J.J. Feldman, co-head of wealth management, Helium Advisors: A lot of our clients are in California, so on the cash-management side we’re using a lot of Treasury bills, which are paying over 5% and are state-income-tax free. And you can use ETFs as well, as the tax treatment flows through. One we like is the Goldman Sachs Treasury bill ETF, GBIL.
For their businesses, a lot of our clients have used one bank or credit union. So essentially if a client’s business has $2.5 million dollars, it’s all in one bank. We work with a program called Cantor Cash, where your money is spread out between multiple banks, with yields in the 4% to 5% range, and total deposits up to $25 million are covered under FDIC insurance. It’s almost like a fintech, where it looks to you like it’s just one balance. We also have some clients who are on the board of nonprofits and with last year’s bank scare, they said, “hey, our nonprofit has $5 million in one bank, we’re worried.” Their yield was about 50 basis points, and we’ve got them now to 4%-plus, and we’ve got it all FDIC insured under one platform.
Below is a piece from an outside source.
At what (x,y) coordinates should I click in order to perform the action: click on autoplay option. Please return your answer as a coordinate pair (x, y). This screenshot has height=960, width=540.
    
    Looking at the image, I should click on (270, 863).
Credit card interest rates have gone up dramatically, from about 15% to 25%. Some clients with large balances have come to us asking for the best solution. One of those clients had a life insurance policy with a cash value that was more than enough to pay off the credit cards. We borrowed from the policy, which had a borrowing rate of 5% but where the borrowed money still earns interest from the dividends from the life insurance company. So it was essentially a 0% loan to themselves, and they were able to pay off the credit card.